Media, Reading & Writing

Perhaps one shouldn’t be exercised by the kind of journalism that’s merely ‘the rattle of a stick in a swill bucket’, but ‘t you’re going to lie, I always think you should at least try to make it convincing. Clearly this did not cross editor Lisa Byrne’s mind before the Leveson inquiry about OK! magazine’s front cover.

Appearing before the Lord Justice, Byrne denied that a front page about Kate Middleton’s 30th birthday celebrations lied to readers. The cover featured a strapline stating “Catherine’s royal birthday – the intimate party, gifts, star guests and delicious menu”, and a box saying “‘My husband is my soulmate’ – world exclusive interview and pictures”.

Counsel asked if this was misleading because it suggested that OK! had an exclusive interview. It didn’t. But Byrne denied the charge, saying the two headlines of different stories had to be put there because there was nowhere else to place the second headline.

Counsel said that the words “guests and delicious menu” next to the headline about the birthday created the impression that the story had details about the Duchess’s birthday plans. OK! didn’t.

What’s good is that press inquiries are finally cracking down on the kind of barrel-scraping fakery that has done so much damage to the country’s journalistic reputation. Of course, there was always someone ready to make a drawing of a hanged man at Tyburn and sell it, but at least that was honest muck-raking.

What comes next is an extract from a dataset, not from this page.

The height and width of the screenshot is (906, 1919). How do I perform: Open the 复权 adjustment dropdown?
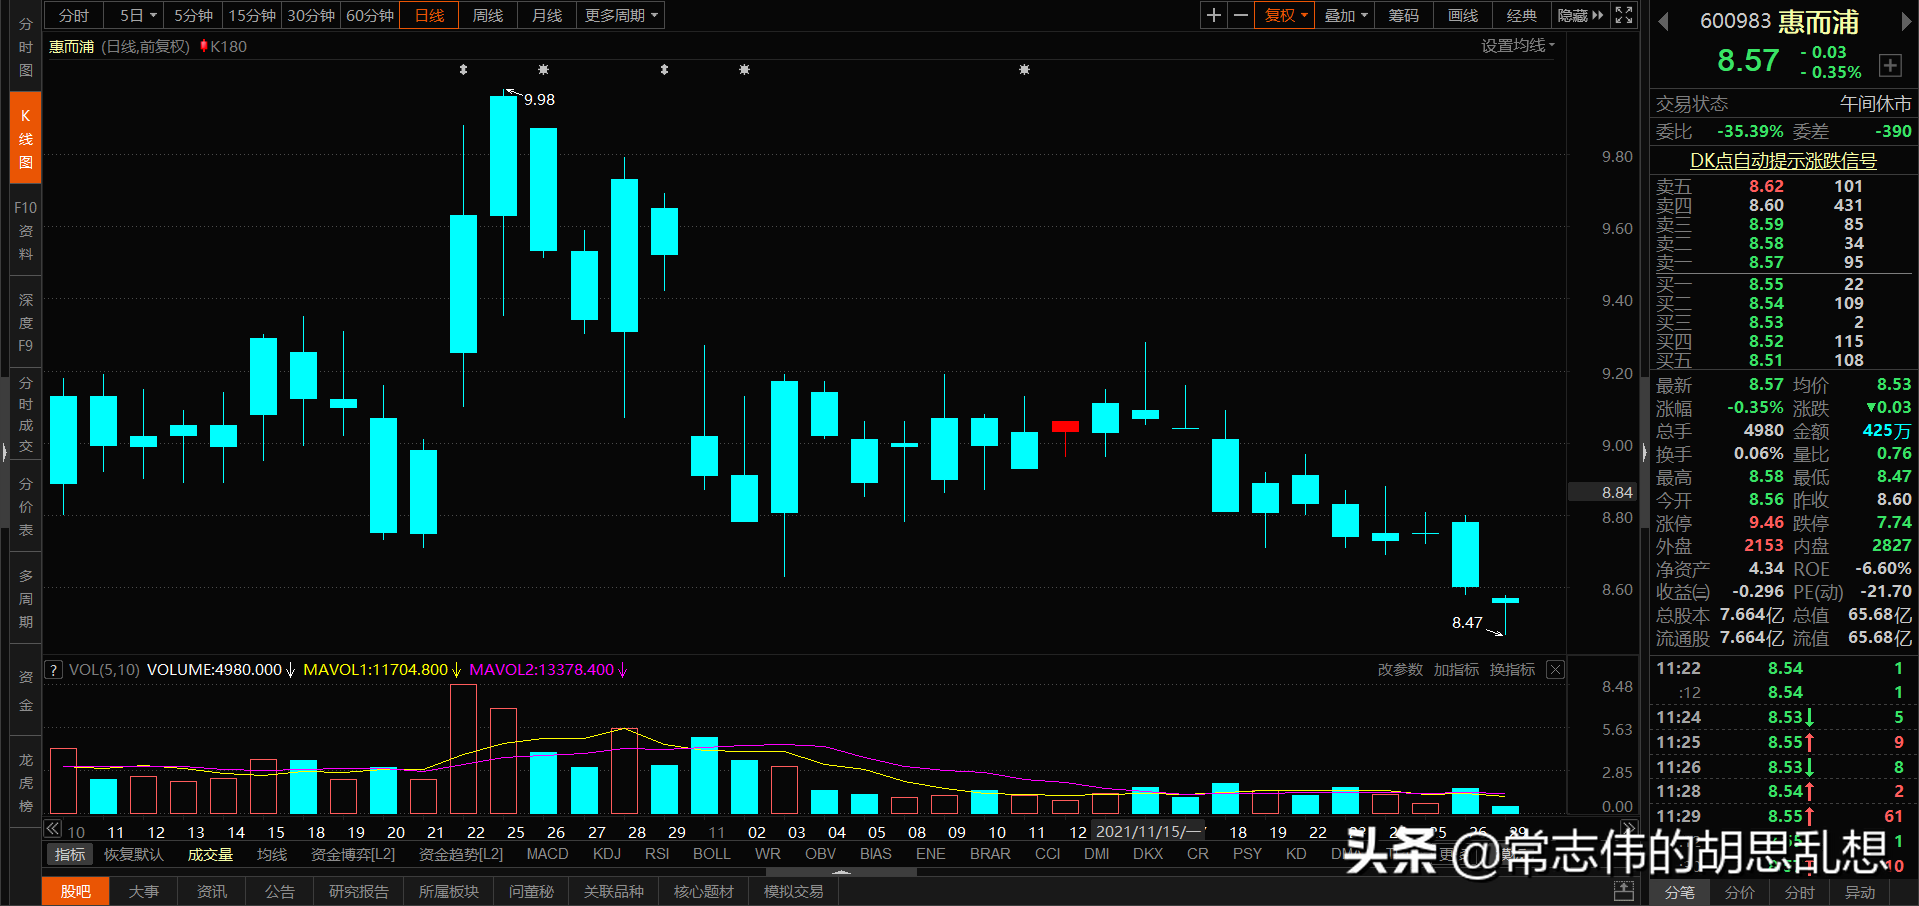click(1283, 15)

One comment on “Why I Did Not Go Into Journalism”

  1. Helen Martin says:

    If they’re writing about something they saw happen or with information from someone they have good reason to believe saw happen then fine. As you say, honest muck raking. It’s when they seem to feel there should be a story and they can just imagine what must have happened so they write it that way that they need to have their press cards torn up. I heard an interview with someone who writes for one of those “two headed calf seen in Central Park”, “alien life forms found in chicken soup stock in Arizona” newspapers. He admitted they made it all up and photoshopped the pictures they used as illustrations. “Nobody believes them, of course, and they’re just read for entertainment.” Is that a good enough excuse?